AgentSkillsCN

kernel-perf-testing

在 Hopper 和 Blackwell GPU 上运行 TLX 内核性能基准测试。当用户要求对任意 TLX 内核(如 GEMM、Flash Attention 变体)进行基准测试、性能剖析或性能评估时使用。该工具可自动处理 GPU 选择、去噪封装以及版本标志的配置,除非明确被要求,否则切勿随意运行。

SKILL.md
--- frontmatter
name: kernel-perf-testing
description: >
  Run TLX kernel performance benchmarks on Hopper and Blackwell GPUs.
  Use when user asks to benchmark, profile, or measure performance of
  any TLX kernel (GEMM, Flash Attention variants).

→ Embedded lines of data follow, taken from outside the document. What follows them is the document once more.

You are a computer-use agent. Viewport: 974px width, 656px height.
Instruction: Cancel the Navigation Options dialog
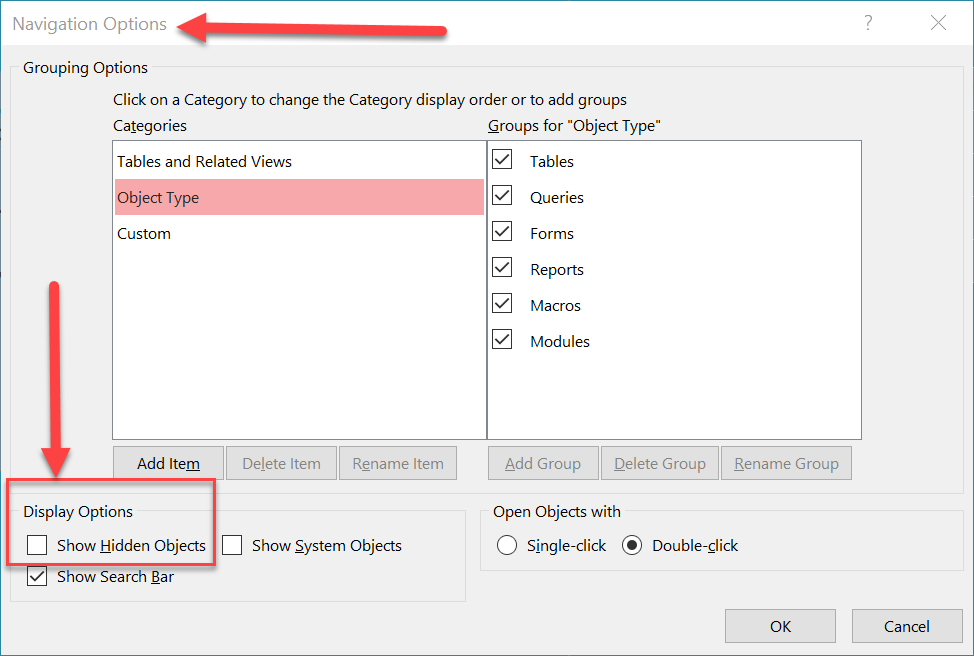(x=907, y=627)
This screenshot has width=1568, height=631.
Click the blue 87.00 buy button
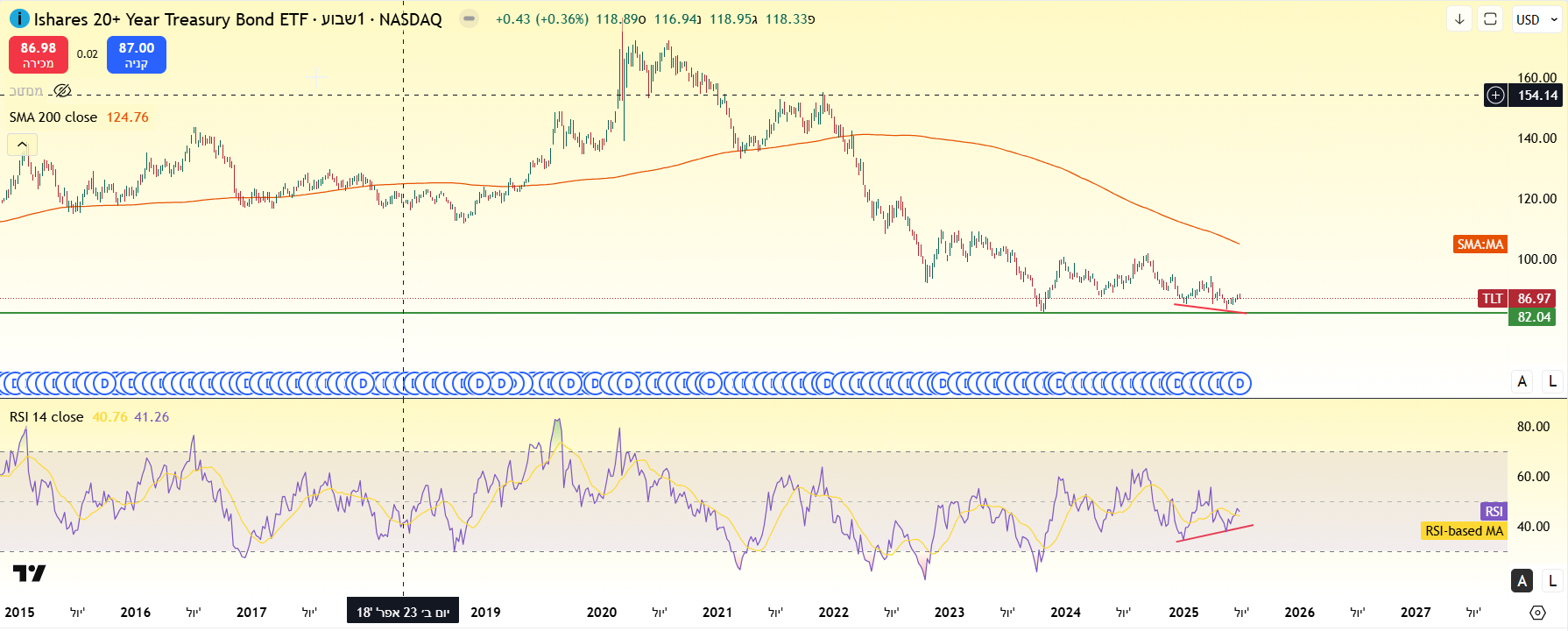[x=137, y=54]
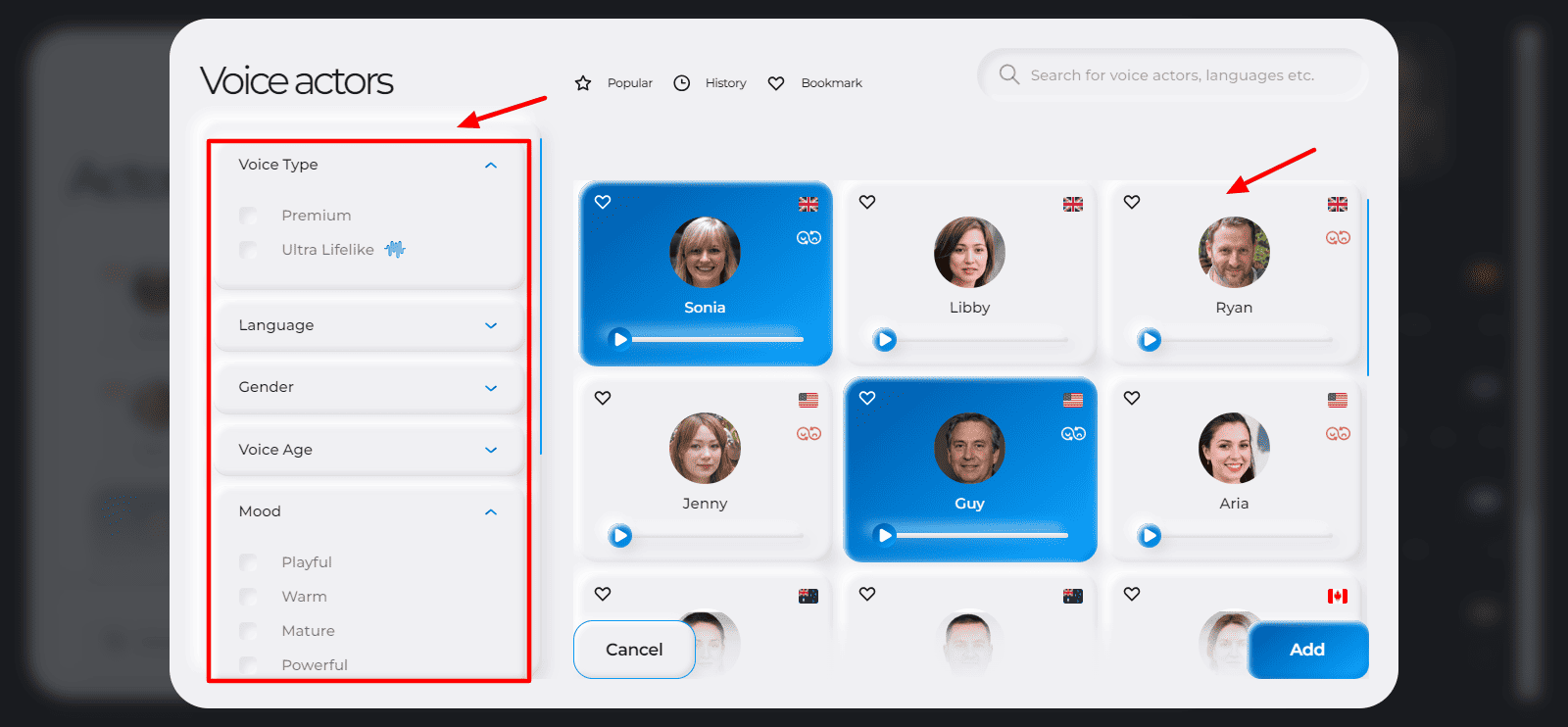This screenshot has width=1568, height=727.
Task: Click the heart icon on Ryan's card
Action: [x=1132, y=202]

Handles GPU selection,
  denoise wrapping, and version flags. Never run unless explicitly asked.
disable-model-invocation: true

Kernel Performance Testing

Never run performance tests unless the user explicitly asks.

GPU selection protocol

  1. Run nvidia-smi to check GPU occupancy.
  2. Pick the GPU with the lowest memory usage.
  3. Set CUDA_VISIBLE_DEVICES to that GPU.

Benchmark commands

All benchmarks must be wrapped with denoise.sh for stable results.

Hopper GPU

bash
CUDA_VISIBLE_DEVICES=<gpu_id> third_party/tlx/denoise.sh python third_party/tlx/tutorials/testing/test_hopper_gemm_perf.py [--version {ws|pipelined}]
CUDA_VISIBLE_DEVICES=<gpu_id> third_party/tlx/denoise.sh python third_party/tlx/tutorials/testing/test_hopper_fa_perf.py [--version {ws|ws_pipelined|ws_pipelined_pingpong|ws_pipelined_pingpong_persistent}]

Blackwell GPU

bash
CUDA_VISIBLE_DEVICES=<gpu_id> third_party/tlx/denoise.sh python third_party/tlx/tutorials/testing/test_blackwell_gemm_perf.py [--version {ws|pipelined|clc|2cta}]
CUDA_VISIBLE_DEVICES=<gpu_id> third_party/tlx/denoise.sh python third_party/tlx/tutorials/testing/test_blackwell_fa_perf.py [--version {ws|ws_pipelined|ws_pipelined_pingpong|ws_pipelined_pingpong_persistent}]

Other kernels

bash
CUDA_VISIBLE_DEVICES=<gpu_id> third_party/tlx/denoise.sh python third_party/tlx/tutorials/<KERNEL.py>

If tests hang

Run third_party/tlx/killgpu.sh to kill GPU processes that have been running too long.

Interpreting results

  • Output reports TFLOPS for each problem size and configuration.
  • Compare against cuBLAS baselines when available (printed alongside Triton results).
  • Higher TFLOPS = better. Look for regressions relative to previous runs.
  • Check for consistency across runs — high variance suggests noisy measurements (ensure denoise.sh is being used).